PURPOSE: To assess the potential of a T1-weighted, gadolinium-enhanced MR technique for quantifying radiation-induced changes of blood-brain barrier permeability in a model of stereotactically implanted intracerebral gliomas in rats. METHODS: We calculated the gadolinium blood-to-tissue transport coefficient for gadopentetate dimeglumine from signal intensities in sequential MR images in nine control animals that were not irradiated and in five and three animals that had received 2500 cGy and 1500 cGy whole-brain irradiation, respectively, at 2 days before imaging.
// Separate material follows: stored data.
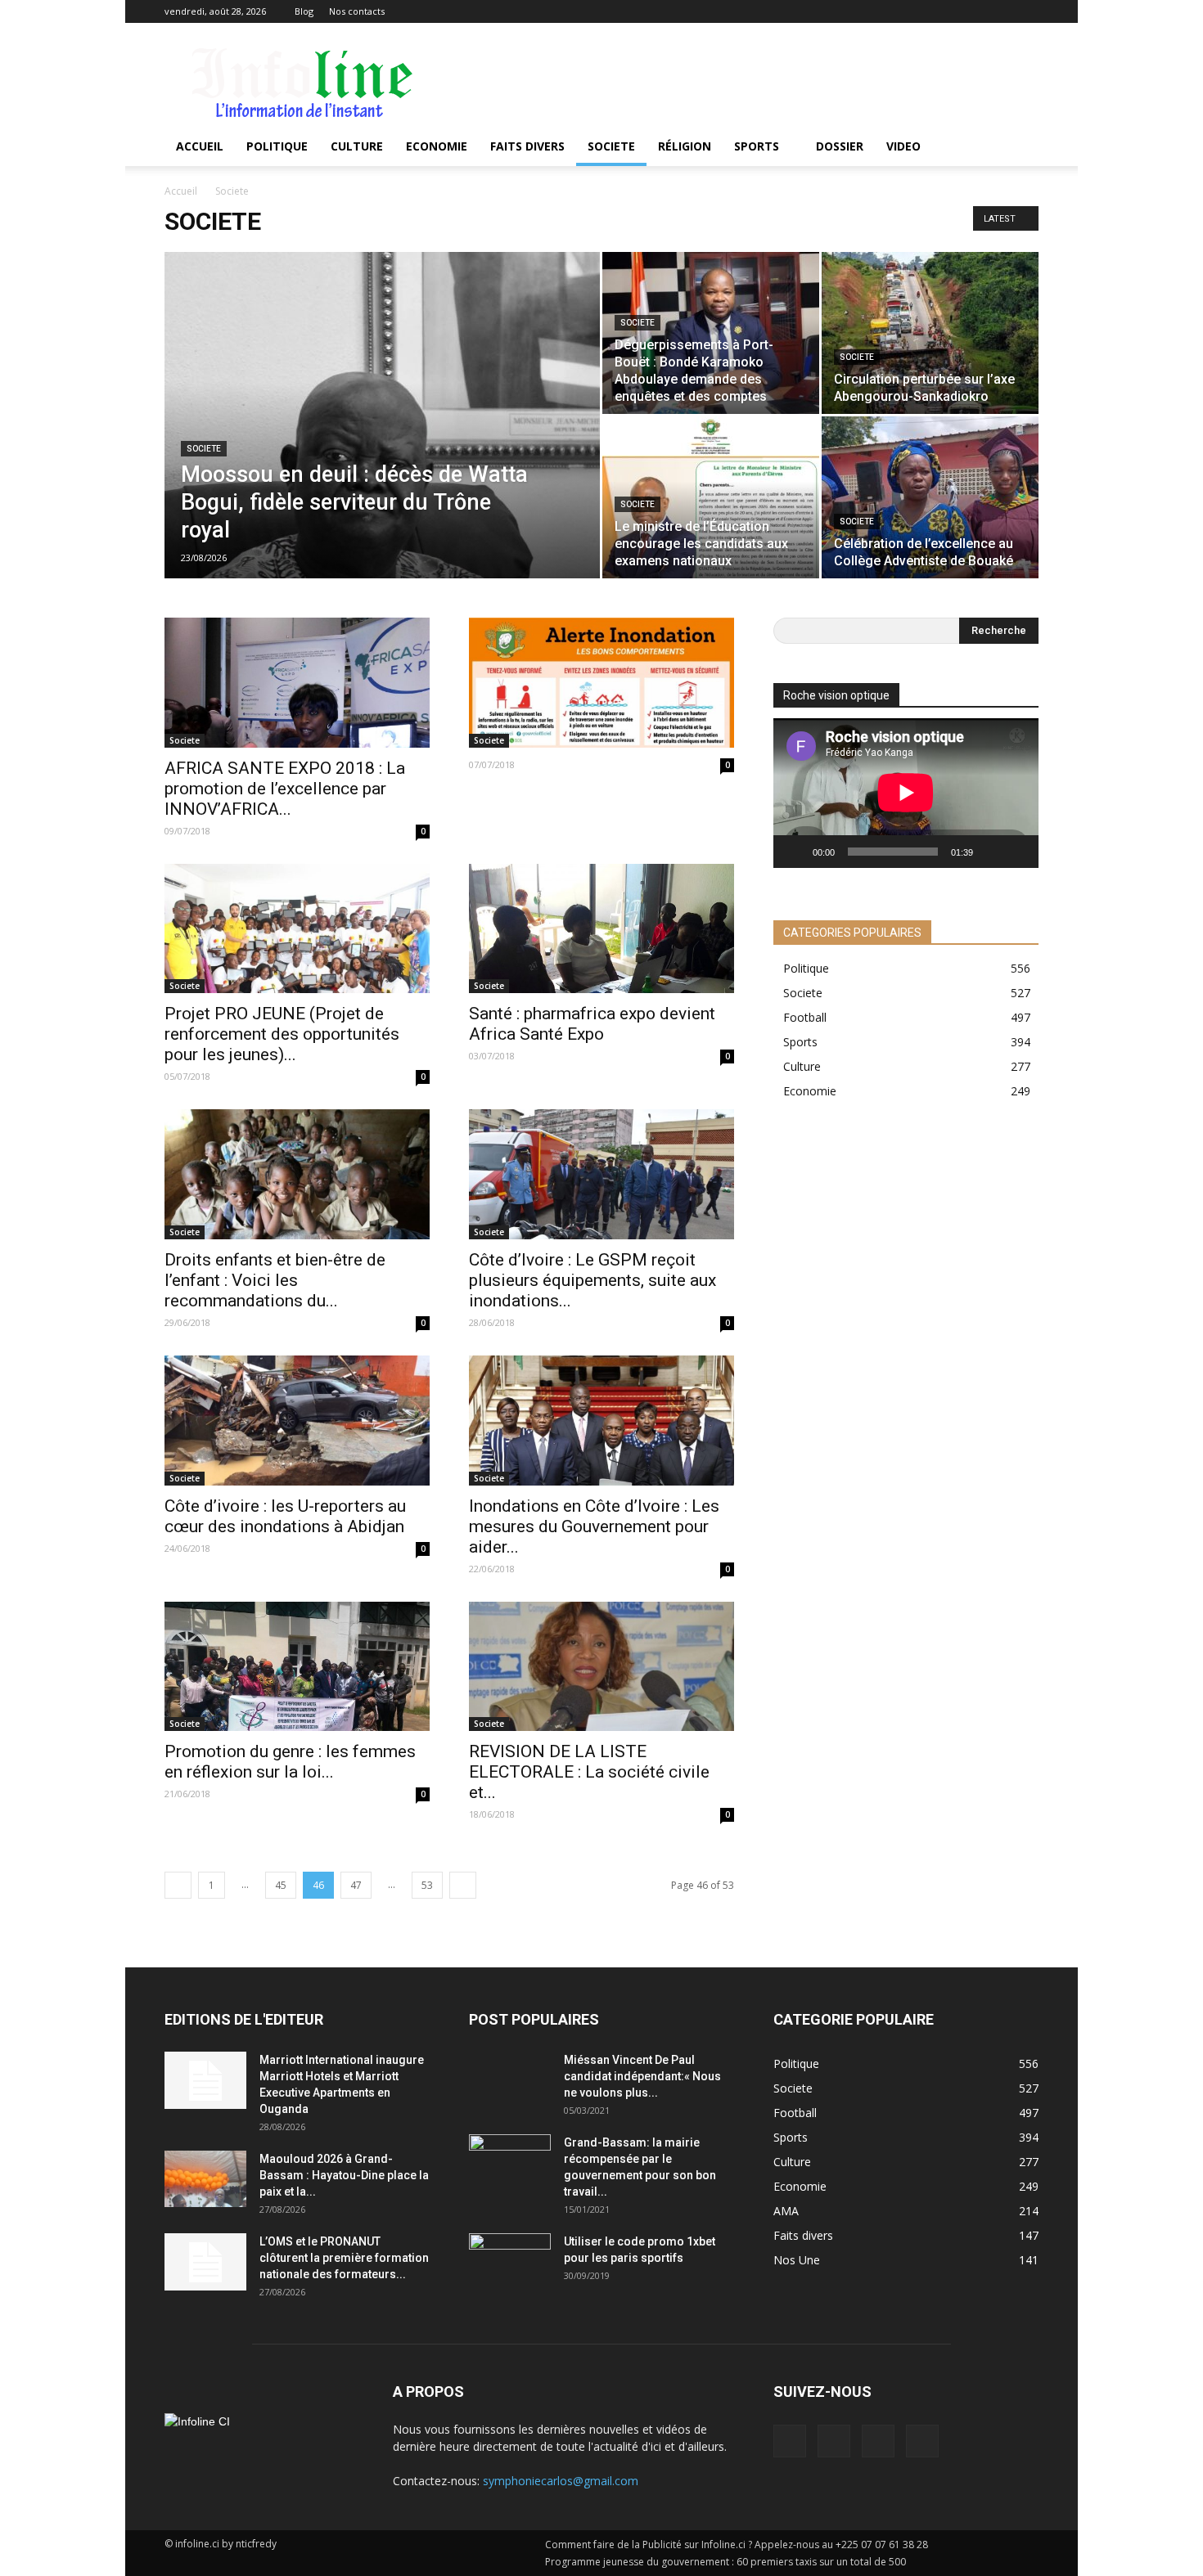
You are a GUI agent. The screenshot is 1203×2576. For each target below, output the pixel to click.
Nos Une (796, 2260)
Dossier (839, 146)
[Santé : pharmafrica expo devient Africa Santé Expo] (601, 929)
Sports (756, 146)
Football (805, 1017)
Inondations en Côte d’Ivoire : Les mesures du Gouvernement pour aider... (594, 1526)
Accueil (199, 146)
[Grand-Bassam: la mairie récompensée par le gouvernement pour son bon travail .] (510, 2163)
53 (427, 1885)
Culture (357, 146)
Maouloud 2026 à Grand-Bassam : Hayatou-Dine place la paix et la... (344, 2175)
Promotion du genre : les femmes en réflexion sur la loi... (290, 1762)
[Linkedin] (972, 11)
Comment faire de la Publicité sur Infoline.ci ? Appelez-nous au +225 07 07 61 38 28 (736, 2544)
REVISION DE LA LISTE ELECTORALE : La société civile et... (589, 1772)
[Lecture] (794, 851)
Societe (611, 146)
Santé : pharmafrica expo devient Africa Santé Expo (592, 1024)
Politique (277, 146)
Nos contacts (357, 11)
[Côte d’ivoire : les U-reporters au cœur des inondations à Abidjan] (297, 1420)
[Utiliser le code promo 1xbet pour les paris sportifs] (510, 2262)
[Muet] (991, 851)
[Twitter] (999, 11)
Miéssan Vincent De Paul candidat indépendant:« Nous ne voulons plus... (642, 2076)
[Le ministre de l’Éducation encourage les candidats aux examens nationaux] (710, 497)
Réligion (684, 146)
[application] (906, 793)
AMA (786, 2211)
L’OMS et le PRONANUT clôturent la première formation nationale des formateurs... (344, 2258)
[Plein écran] (1017, 851)
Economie (436, 146)
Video (903, 146)
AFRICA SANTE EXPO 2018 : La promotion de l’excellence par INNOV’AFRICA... (284, 788)
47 (356, 1885)
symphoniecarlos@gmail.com (560, 2480)
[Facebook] (945, 11)
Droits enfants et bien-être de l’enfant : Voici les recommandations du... (274, 1280)
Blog (304, 11)
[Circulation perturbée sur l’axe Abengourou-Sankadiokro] (930, 333)
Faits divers (527, 146)
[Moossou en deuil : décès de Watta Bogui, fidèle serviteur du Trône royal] (382, 441)
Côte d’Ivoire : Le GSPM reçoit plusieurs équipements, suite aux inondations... (592, 1280)
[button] (1019, 146)
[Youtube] (1026, 11)
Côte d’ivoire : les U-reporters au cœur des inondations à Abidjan (285, 1516)
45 (280, 1885)
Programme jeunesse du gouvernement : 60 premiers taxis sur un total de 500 (725, 2562)
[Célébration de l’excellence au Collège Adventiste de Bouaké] (930, 497)
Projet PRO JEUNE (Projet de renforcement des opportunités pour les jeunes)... (281, 1034)
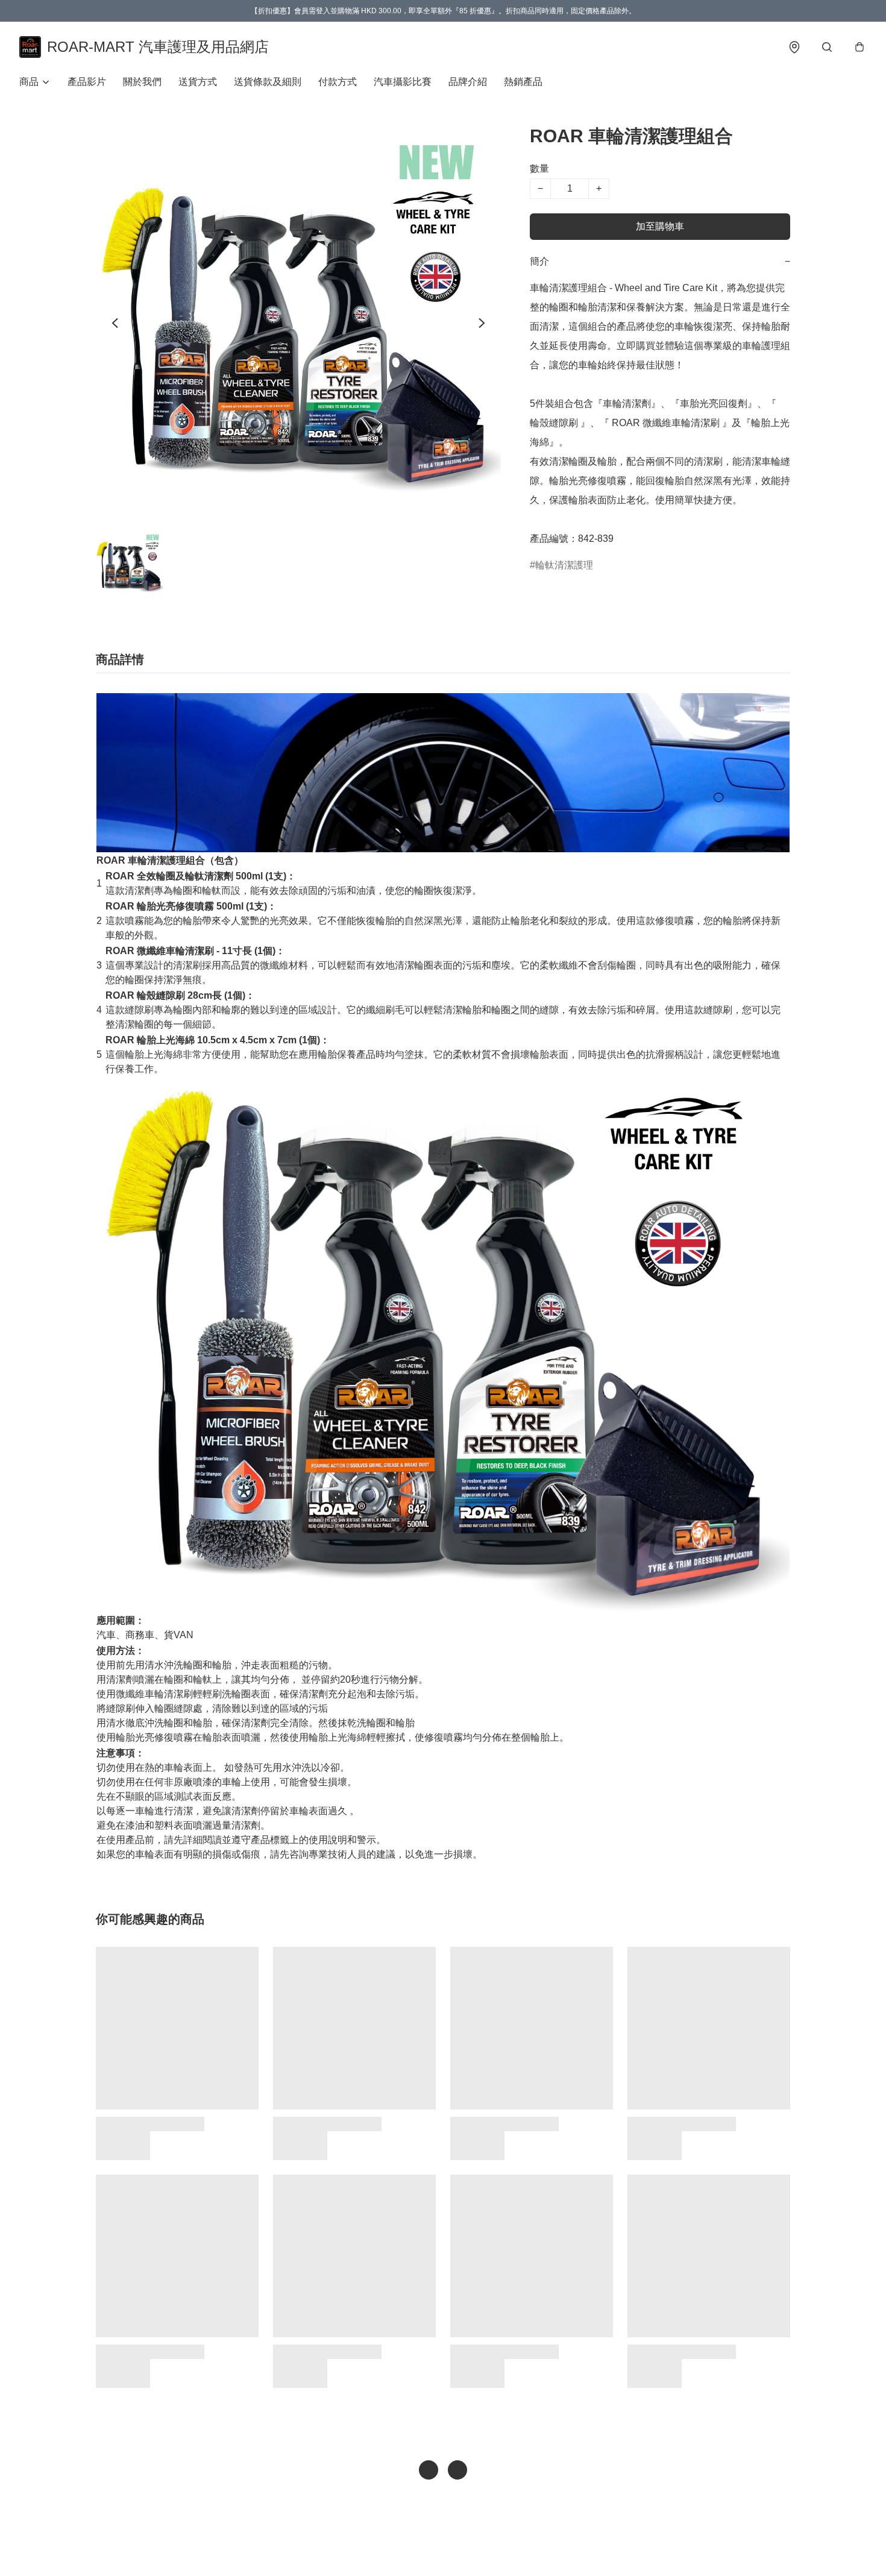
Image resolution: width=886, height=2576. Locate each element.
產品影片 (87, 82)
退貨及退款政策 (432, 2549)
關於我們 (142, 82)
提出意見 (485, 2549)
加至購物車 (660, 226)
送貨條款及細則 (267, 82)
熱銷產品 (523, 82)
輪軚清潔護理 (564, 565)
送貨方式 (197, 82)
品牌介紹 (467, 82)
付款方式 (337, 82)
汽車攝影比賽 (403, 82)
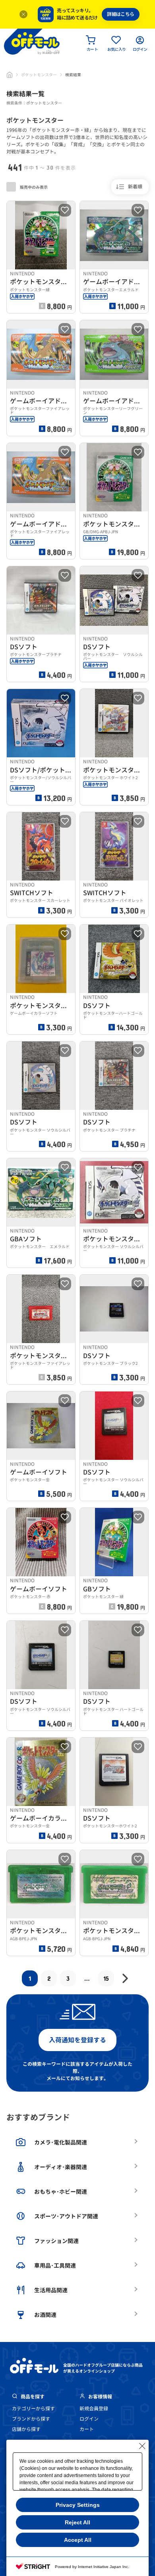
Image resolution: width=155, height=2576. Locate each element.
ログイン (89, 2418)
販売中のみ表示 (33, 187)
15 (106, 1978)
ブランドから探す (31, 2418)
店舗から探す (26, 2429)
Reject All (77, 2522)
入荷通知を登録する (77, 2040)
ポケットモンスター (39, 74)
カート (86, 2429)
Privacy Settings (78, 2505)
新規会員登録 (93, 2408)
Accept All (77, 2540)
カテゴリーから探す (33, 2408)
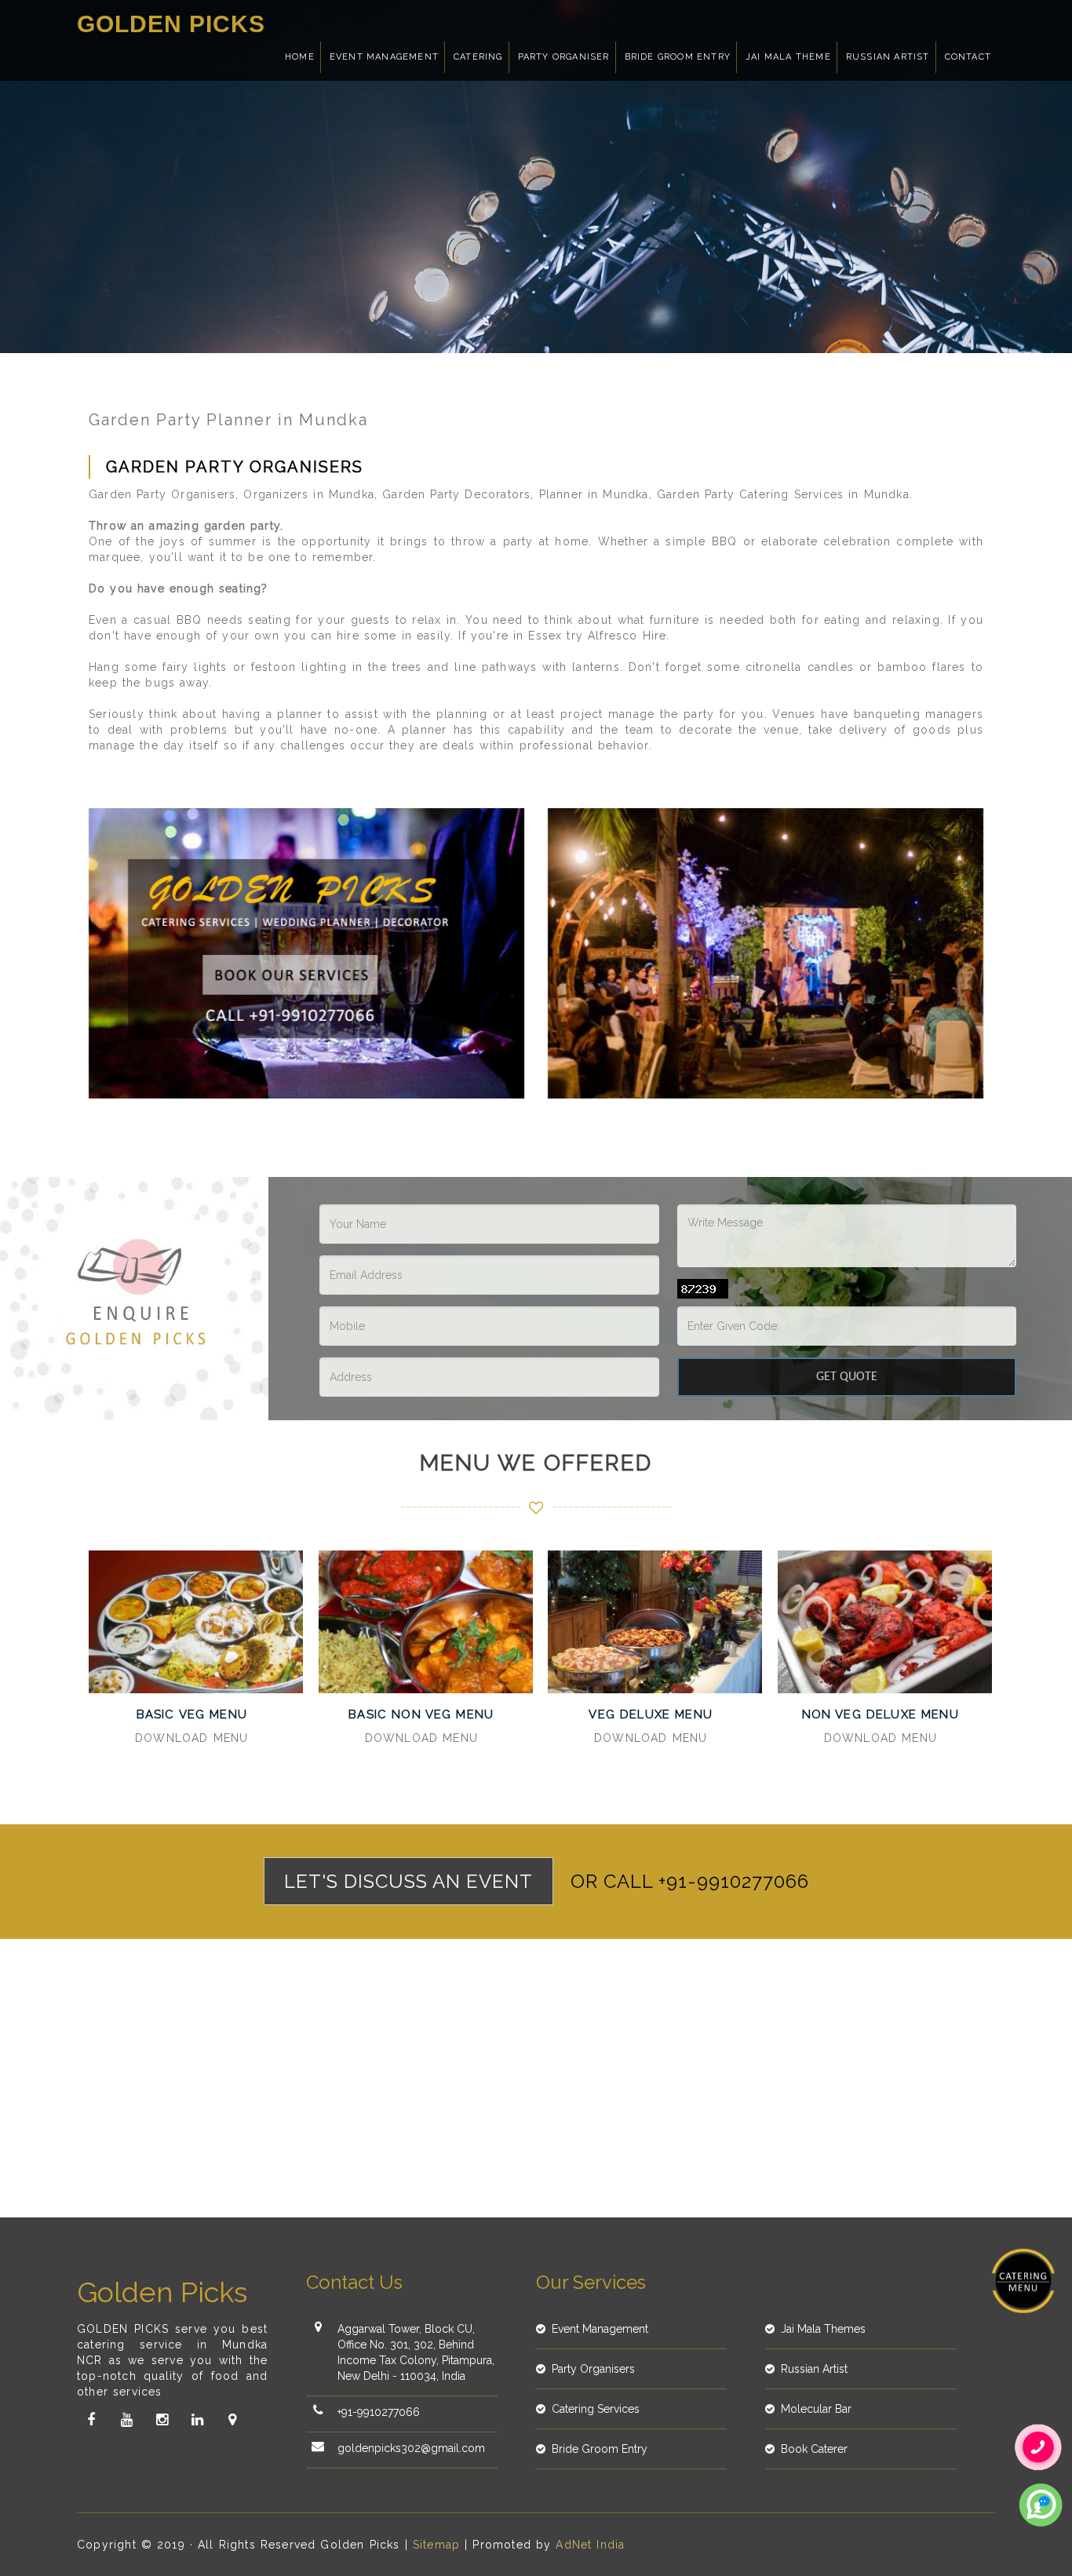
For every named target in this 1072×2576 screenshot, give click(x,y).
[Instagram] (162, 2420)
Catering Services (596, 2409)
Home (300, 57)
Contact (968, 57)
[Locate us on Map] (232, 2420)
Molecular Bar (816, 2409)
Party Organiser (564, 57)
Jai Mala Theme (788, 57)
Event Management (384, 57)
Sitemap (436, 2544)
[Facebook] (91, 2420)
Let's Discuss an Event (408, 1881)
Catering (478, 57)
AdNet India (590, 2544)
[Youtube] (126, 2420)
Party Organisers (593, 2369)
RESULTS: The average blood-to-tissue transport coefficient values were 9.76 mL.kg-1.min-1 in the control group, 23.41 mL.kg-1.min-1 in the 2500 cGy group, and 25.63 mL.kg-1.min-1 in the 1500-cGy group. Blood-to-tissue transport coefficients were significantly higher after irradiation, indicating increased radiation-induced blood-brain barrier permeability. Similar increased blood-brain barrier leakiness in brain tumors after high-dose irradiation has been shown by previous nuclear medicine studies using quantitative autoradiography. CONCLUSION: Contrast-enhanced dynamic MR of brain gliomas is a sensitive method to document radiation-induced blood-brain barrier breakdown. Quantitative gadolinium-enhanced MR may become a useful tool for the management of patients with brain tumors undergoing radiation therapy.